_Task requirements:_
Would you print each of the entries below precisely as given?

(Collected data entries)
"""
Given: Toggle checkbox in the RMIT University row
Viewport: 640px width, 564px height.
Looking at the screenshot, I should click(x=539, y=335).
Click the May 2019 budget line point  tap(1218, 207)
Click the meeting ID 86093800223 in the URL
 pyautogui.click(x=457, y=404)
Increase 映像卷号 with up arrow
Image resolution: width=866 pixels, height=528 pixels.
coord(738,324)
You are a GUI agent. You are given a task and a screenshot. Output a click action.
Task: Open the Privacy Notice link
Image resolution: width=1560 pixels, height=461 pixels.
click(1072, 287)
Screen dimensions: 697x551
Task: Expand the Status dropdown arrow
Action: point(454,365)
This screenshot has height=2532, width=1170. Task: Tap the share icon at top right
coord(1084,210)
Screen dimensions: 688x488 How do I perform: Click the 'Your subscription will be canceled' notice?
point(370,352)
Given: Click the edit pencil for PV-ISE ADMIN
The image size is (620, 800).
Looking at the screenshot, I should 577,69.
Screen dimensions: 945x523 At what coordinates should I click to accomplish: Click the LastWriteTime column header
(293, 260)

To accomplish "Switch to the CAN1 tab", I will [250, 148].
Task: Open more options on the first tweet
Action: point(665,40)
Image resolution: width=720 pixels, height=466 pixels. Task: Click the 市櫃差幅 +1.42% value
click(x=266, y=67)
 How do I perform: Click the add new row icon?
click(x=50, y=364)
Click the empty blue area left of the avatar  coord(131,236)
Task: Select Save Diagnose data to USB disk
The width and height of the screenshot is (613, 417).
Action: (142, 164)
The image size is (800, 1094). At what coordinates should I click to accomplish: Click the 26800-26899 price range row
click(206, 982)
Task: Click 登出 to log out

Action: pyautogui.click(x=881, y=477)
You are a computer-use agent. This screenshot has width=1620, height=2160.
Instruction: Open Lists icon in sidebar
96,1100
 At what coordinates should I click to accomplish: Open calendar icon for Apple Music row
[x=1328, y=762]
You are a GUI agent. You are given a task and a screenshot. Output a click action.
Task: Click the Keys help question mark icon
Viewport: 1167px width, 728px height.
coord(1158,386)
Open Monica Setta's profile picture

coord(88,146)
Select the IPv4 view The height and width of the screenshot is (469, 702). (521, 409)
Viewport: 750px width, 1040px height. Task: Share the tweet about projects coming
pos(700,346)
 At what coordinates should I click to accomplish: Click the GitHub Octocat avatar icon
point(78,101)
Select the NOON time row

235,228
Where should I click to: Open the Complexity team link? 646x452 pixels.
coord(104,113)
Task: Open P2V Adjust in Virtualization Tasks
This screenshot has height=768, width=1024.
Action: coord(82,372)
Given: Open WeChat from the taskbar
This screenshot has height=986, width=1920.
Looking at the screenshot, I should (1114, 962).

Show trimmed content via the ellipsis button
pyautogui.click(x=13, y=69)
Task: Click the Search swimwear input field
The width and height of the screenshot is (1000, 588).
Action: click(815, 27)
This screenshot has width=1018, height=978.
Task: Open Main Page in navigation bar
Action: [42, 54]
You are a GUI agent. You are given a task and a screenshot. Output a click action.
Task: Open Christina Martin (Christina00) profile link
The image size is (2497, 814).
"""
_Completed exercise:_
Given: Toggle checkbox in the RMIT University row
Viewport: 640px width, 564px height.
Looking at the screenshot, I should click(x=539, y=335).
Click the May 2019 budget line point  tap(1218, 207)
Click the meeting ID 86093800223 in the URL
 pyautogui.click(x=457, y=404)
Increase 映像卷号 with up arrow
Image resolution: width=866 pixels, height=528 pixels.
coord(738,324)
You are a GUI agent. You are given a task and a screenshot. Output a click action.
Task: Open the Privacy Notice link
Image resolution: width=1560 pixels, height=461 pixels.
click(1072, 287)
Screen dimensions: 697x551
Task: Expand the Status dropdown arrow
Action: point(454,365)
This screenshot has height=2532, width=1170. Task: Tap the share icon at top right
coord(1084,210)
Screen dimensions: 688x488 How do I perform: Click the 'Your subscription will be canceled' notice?
point(370,352)
Given: Click the edit pencil for PV-ISE ADMIN
The image size is (620, 800).
Looking at the screenshot, I should 577,69.
Screen dimensions: 945x523 At what coordinates should I click to accomplish: Click the LastWriteTime column header
(293, 260)

To accomplish "Switch to the CAN1 tab", I will [250, 148].
Task: Open more options on the first tweet
Action: point(665,40)
Image resolution: width=720 pixels, height=466 pixels. Task: Click the 市櫃差幅 +1.42% value
click(x=266, y=67)
 How do I perform: Click the add new row icon?
click(x=50, y=364)
Click the empty blue area left of the avatar  coord(131,236)
Task: Select Save Diagnose data to USB disk
The width and height of the screenshot is (613, 417).
Action: (142, 164)
The image size is (800, 1094). At what coordinates should I click to accomplish: Click the 26800-26899 price range row
click(206, 982)
Task: Click 登出 to log out

Action: pyautogui.click(x=881, y=477)
You are a computer-use agent. This screenshot has width=1620, height=2160.
Instruction: Open Lists icon in sidebar
96,1100
 At what coordinates should I click to accomplish: Open calendar icon for Apple Music row
[x=1328, y=762]
You are a GUI agent. You are given a task and a screenshot. Output a click action.
Task: Click the Keys help question mark icon
Viewport: 1167px width, 728px height.
coord(1158,386)
Open Monica Setta's profile picture

coord(88,146)
Select the IPv4 view The height and width of the screenshot is (469, 702). (521, 409)
Viewport: 750px width, 1040px height. Task: Share the tweet about projects coming
pos(700,346)
 At what coordinates should I click to accomplish: Click the GitHub Octocat avatar icon
point(78,101)
Select the NOON time row

235,228
Where should I click to: Open the Complexity team link? 646x452 pixels.
coord(104,113)
Task: Open P2V Adjust in Virtualization Tasks
This screenshot has height=768, width=1024.
Action: coord(82,372)
Given: Open WeChat from the taskbar
This screenshot has height=986, width=1920.
Looking at the screenshot, I should (1114, 962).

Show trimmed content via the ellipsis button
pyautogui.click(x=13, y=69)
Task: Click the Search swimwear input field
The width and height of the screenshot is (1000, 588).
Action: click(815, 27)
This screenshot has width=1018, height=978.
Task: Open Main Page in navigation bar
Action: [42, 54]
You are a GUI agent. You are given a task and a screenshot. Output a click action.
Task: Open Christina Martin (Christina00) profile link
The image size is (2497, 814).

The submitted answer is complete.